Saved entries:
____________

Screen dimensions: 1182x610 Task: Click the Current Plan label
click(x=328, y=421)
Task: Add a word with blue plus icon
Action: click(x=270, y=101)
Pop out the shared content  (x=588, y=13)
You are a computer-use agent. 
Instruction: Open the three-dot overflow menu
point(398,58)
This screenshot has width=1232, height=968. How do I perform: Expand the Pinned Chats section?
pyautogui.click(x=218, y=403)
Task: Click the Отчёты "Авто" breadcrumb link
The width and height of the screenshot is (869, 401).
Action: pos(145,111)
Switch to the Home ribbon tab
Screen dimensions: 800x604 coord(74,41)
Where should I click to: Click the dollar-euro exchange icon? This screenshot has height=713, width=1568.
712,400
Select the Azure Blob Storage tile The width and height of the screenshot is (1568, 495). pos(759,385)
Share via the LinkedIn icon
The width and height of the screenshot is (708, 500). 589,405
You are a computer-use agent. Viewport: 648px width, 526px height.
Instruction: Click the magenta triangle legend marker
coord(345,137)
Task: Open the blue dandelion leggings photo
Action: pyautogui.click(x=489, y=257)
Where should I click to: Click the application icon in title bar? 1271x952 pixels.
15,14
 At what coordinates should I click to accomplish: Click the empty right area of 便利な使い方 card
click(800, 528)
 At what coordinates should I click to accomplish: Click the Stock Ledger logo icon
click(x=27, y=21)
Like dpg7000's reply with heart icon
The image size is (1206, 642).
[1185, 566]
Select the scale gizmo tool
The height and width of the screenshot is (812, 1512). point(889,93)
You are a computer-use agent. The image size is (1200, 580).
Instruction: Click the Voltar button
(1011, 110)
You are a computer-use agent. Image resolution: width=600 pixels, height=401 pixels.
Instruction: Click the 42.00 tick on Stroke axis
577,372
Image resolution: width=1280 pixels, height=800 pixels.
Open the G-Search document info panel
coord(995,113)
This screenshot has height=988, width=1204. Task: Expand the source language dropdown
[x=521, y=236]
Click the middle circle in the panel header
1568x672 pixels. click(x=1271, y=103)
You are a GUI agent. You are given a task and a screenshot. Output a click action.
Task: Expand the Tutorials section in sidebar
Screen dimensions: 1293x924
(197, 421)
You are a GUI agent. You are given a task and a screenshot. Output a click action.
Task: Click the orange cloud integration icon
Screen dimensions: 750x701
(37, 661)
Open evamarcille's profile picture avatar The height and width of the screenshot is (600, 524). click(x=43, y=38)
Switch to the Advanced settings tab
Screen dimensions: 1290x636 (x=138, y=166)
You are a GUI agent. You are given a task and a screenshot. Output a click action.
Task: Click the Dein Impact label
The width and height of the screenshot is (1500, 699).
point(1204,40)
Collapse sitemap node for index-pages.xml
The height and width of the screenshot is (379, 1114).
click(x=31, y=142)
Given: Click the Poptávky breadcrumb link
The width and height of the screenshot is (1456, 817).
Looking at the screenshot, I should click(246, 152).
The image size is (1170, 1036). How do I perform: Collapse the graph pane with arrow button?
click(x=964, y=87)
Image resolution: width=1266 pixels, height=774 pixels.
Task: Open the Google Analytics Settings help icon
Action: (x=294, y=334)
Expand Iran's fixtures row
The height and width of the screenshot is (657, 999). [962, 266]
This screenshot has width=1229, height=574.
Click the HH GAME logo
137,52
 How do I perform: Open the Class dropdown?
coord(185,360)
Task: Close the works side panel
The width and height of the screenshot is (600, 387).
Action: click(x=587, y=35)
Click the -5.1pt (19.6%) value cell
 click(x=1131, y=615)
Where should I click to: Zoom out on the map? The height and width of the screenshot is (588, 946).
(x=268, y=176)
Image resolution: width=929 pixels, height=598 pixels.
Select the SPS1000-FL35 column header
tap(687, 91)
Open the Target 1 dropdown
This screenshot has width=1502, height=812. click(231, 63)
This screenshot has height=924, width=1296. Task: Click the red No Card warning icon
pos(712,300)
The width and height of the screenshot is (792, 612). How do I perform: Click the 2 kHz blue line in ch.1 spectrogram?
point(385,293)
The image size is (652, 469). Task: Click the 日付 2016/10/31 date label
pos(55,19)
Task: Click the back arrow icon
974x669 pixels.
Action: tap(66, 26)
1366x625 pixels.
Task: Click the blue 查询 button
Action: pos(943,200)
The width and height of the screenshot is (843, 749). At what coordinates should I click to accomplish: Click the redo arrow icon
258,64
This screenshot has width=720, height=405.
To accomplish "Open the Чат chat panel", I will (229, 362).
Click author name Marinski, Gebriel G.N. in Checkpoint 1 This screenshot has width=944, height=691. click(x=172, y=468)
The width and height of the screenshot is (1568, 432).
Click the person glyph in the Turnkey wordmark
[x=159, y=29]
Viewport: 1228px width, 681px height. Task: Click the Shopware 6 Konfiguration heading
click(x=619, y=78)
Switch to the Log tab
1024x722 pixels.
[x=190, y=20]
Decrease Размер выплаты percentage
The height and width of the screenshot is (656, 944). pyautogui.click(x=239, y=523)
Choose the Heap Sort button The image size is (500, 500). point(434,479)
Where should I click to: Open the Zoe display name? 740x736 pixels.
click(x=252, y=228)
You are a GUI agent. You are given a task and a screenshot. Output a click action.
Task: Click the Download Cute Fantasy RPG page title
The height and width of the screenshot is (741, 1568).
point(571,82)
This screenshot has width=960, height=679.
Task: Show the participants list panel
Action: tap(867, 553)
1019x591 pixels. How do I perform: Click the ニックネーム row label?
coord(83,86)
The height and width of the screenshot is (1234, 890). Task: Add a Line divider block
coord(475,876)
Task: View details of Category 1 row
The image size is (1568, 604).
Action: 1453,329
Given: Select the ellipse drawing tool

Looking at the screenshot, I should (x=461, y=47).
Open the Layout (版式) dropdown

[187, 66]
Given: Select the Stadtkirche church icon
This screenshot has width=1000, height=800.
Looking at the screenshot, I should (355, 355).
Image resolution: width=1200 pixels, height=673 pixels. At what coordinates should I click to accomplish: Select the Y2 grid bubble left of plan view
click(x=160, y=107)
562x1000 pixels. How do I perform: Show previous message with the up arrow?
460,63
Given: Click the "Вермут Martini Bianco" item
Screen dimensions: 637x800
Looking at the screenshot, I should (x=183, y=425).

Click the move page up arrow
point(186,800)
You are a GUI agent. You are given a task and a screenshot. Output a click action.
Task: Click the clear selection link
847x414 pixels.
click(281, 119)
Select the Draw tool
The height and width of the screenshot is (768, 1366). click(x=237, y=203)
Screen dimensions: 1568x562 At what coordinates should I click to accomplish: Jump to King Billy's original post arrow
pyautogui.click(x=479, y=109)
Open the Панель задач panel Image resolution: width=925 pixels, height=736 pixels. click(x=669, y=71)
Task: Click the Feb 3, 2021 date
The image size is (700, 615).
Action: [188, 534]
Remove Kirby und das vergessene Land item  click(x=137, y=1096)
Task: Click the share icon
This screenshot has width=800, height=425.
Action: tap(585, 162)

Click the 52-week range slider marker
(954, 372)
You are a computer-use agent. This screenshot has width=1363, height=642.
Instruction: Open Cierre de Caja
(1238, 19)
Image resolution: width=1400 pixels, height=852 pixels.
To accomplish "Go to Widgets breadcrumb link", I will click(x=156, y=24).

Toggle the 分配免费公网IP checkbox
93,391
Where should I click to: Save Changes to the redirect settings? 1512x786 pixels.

____________

Action item: Each line of the data should be reproduced exactly as it appears.

Completed task:
Screen dimensions: 1182x610 Task: Click the Current Plan label
click(x=328, y=421)
Task: Add a word with blue plus icon
Action: click(x=270, y=101)
Pop out the shared content  (x=588, y=13)
You are a computer-use agent. 
Instruction: Open the three-dot overflow menu
point(398,58)
This screenshot has width=1232, height=968. How do I perform: Expand the Pinned Chats section?
pyautogui.click(x=218, y=403)
Task: Click the Отчёты "Авто" breadcrumb link
The width and height of the screenshot is (869, 401).
Action: pos(145,111)
Switch to the Home ribbon tab
Screen dimensions: 800x604 coord(74,41)
Where should I click to: Click the dollar-euro exchange icon? This screenshot has height=713, width=1568.
712,400
Select the Azure Blob Storage tile The width and height of the screenshot is (1568, 495). pos(759,385)
Share via the LinkedIn icon
The width and height of the screenshot is (708, 500). 589,405
You are a computer-use agent. Viewport: 648px width, 526px height.
Instruction: Click the magenta triangle legend marker
coord(345,137)
Task: Open the blue dandelion leggings photo
Action: pyautogui.click(x=489, y=257)
Where should I click to: Click the application icon in title bar? 1271x952 pixels.
15,14
 At what coordinates should I click to accomplish: Click the empty right area of 便利な使い方 card
click(800, 528)
 At what coordinates should I click to accomplish: Click the Stock Ledger logo icon
click(x=27, y=21)
Like dpg7000's reply with heart icon
The image size is (1206, 642).
[1185, 566]
Select the scale gizmo tool
The height and width of the screenshot is (812, 1512). point(889,93)
You are a computer-use agent. The image size is (1200, 580).
Instruction: Click the Voltar button
(1011, 110)
You are a computer-use agent. Image resolution: width=600 pixels, height=401 pixels.
Instruction: Click the 42.00 tick on Stroke axis
577,372
Image resolution: width=1280 pixels, height=800 pixels.
Open the G-Search document info panel
coord(995,113)
This screenshot has height=988, width=1204. Task: Expand the source language dropdown
[x=521, y=236]
Click the middle circle in the panel header
1568x672 pixels. click(x=1271, y=103)
You are a GUI agent. You are given a task and a screenshot. Output a click action.
Task: Expand the Tutorials section in sidebar
Screen dimensions: 1293x924
(197, 421)
You are a GUI agent. You are given a task and a screenshot. Output a click action.
Task: Click the orange cloud integration icon
Screen dimensions: 750x701
(37, 661)
Open evamarcille's profile picture avatar The height and width of the screenshot is (600, 524). click(x=43, y=38)
Switch to the Advanced settings tab
Screen dimensions: 1290x636 (x=138, y=166)
You are a GUI agent. You are given a task and a screenshot. Output a click action.
Task: Click the Dein Impact label
The width and height of the screenshot is (1500, 699).
point(1204,40)
Collapse sitemap node for index-pages.xml
The height and width of the screenshot is (379, 1114).
click(x=31, y=142)
Given: Click the Poptávky breadcrumb link
The width and height of the screenshot is (1456, 817).
Looking at the screenshot, I should click(246, 152).
The image size is (1170, 1036). How do I perform: Collapse the graph pane with arrow button?
click(x=964, y=87)
Image resolution: width=1266 pixels, height=774 pixels.
Task: Open the Google Analytics Settings help icon
Action: (x=294, y=334)
Expand Iran's fixtures row
The height and width of the screenshot is (657, 999). [962, 266]
This screenshot has width=1229, height=574.
Click the HH GAME logo
137,52
 How do I perform: Open the Class dropdown?
coord(185,360)
Task: Close the works side panel
The width and height of the screenshot is (600, 387).
Action: click(x=587, y=35)
Click the -5.1pt (19.6%) value cell
 click(x=1131, y=615)
Where should I click to: Zoom out on the map? The height and width of the screenshot is (588, 946).
(x=268, y=176)
Image resolution: width=929 pixels, height=598 pixels.
Select the SPS1000-FL35 column header
tap(687, 91)
Open the Target 1 dropdown
This screenshot has width=1502, height=812. click(231, 63)
This screenshot has height=924, width=1296. Task: Click the red No Card warning icon
pos(712,300)
The width and height of the screenshot is (792, 612). How do I perform: Click the 2 kHz blue line in ch.1 spectrogram?
point(385,293)
The image size is (652, 469). Task: Click the 日付 2016/10/31 date label
pos(55,19)
Task: Click the back arrow icon
974x669 pixels.
Action: tap(66, 26)
1366x625 pixels.
Task: Click the blue 查询 button
Action: pos(943,200)
The width and height of the screenshot is (843, 749). At what coordinates should I click to accomplish: Click the redo arrow icon
258,64
This screenshot has width=720, height=405.
To accomplish "Open the Чат chat panel", I will (229, 362).
Click author name Marinski, Gebriel G.N. in Checkpoint 1 This screenshot has width=944, height=691. click(x=172, y=468)
The width and height of the screenshot is (1568, 432).
Click the person glyph in the Turnkey wordmark
[x=159, y=29]
Viewport: 1228px width, 681px height. Task: Click the Shopware 6 Konfiguration heading
click(x=619, y=78)
Switch to the Log tab
1024x722 pixels.
[x=190, y=20]
Decrease Размер выплаты percentage
The height and width of the screenshot is (656, 944). pyautogui.click(x=239, y=523)
Choose the Heap Sort button The image size is (500, 500). point(434,479)
Where should I click to: Open the Zoe display name? 740x736 pixels.
click(x=252, y=228)
You are a GUI agent. You are given a task and a screenshot. Output a click action.
Task: Click the Download Cute Fantasy RPG page title
The height and width of the screenshot is (741, 1568).
point(571,82)
This screenshot has width=960, height=679.
Task: Show the participants list panel
Action: tap(867, 553)
1019x591 pixels. How do I perform: Click the ニックネーム row label?
coord(83,86)
The height and width of the screenshot is (1234, 890). Task: Add a Line divider block
coord(475,876)
Task: View details of Category 1 row
The image size is (1568, 604).
Action: 1453,329
Given: Select the ellipse drawing tool

Looking at the screenshot, I should (x=461, y=47).
Open the Layout (版式) dropdown

[187, 66]
Given: Select the Stadtkirche church icon
This screenshot has width=1000, height=800.
Looking at the screenshot, I should (355, 355).
Image resolution: width=1200 pixels, height=673 pixels. At what coordinates should I click to accomplish: Select the Y2 grid bubble left of plan view
click(x=160, y=107)
562x1000 pixels. How do I perform: Show previous message with the up arrow?
460,63
Given: Click the "Вермут Martini Bianco" item
Screen dimensions: 637x800
Looking at the screenshot, I should (x=183, y=425).

Click the move page up arrow
point(186,800)
You are a GUI agent. You are given a task and a screenshot. Output a click action.
Task: Click the clear selection link
847x414 pixels.
click(281, 119)
Select the Draw tool
The height and width of the screenshot is (768, 1366). click(x=237, y=203)
Screen dimensions: 1568x562 At what coordinates should I click to accomplish: Jump to King Billy's original post arrow
pyautogui.click(x=479, y=109)
Open the Панель задач panel Image resolution: width=925 pixels, height=736 pixels. click(x=669, y=71)
Task: Click the Feb 3, 2021 date
The image size is (700, 615).
Action: [188, 534]
Remove Kirby und das vergessene Land item  click(x=137, y=1096)
Task: Click the share icon
This screenshot has width=800, height=425.
Action: tap(585, 162)

Click the 52-week range slider marker
(954, 372)
You are a computer-use agent. This screenshot has width=1363, height=642.
Instruction: Open Cierre de Caja
(1238, 19)
Image resolution: width=1400 pixels, height=852 pixels.
To accomplish "Go to Widgets breadcrumb link", I will click(x=156, y=24).

Toggle the 分配免费公网IP checkbox
93,391
Where should I click to: Save Changes to the redirect settings? 1512x786 pixels.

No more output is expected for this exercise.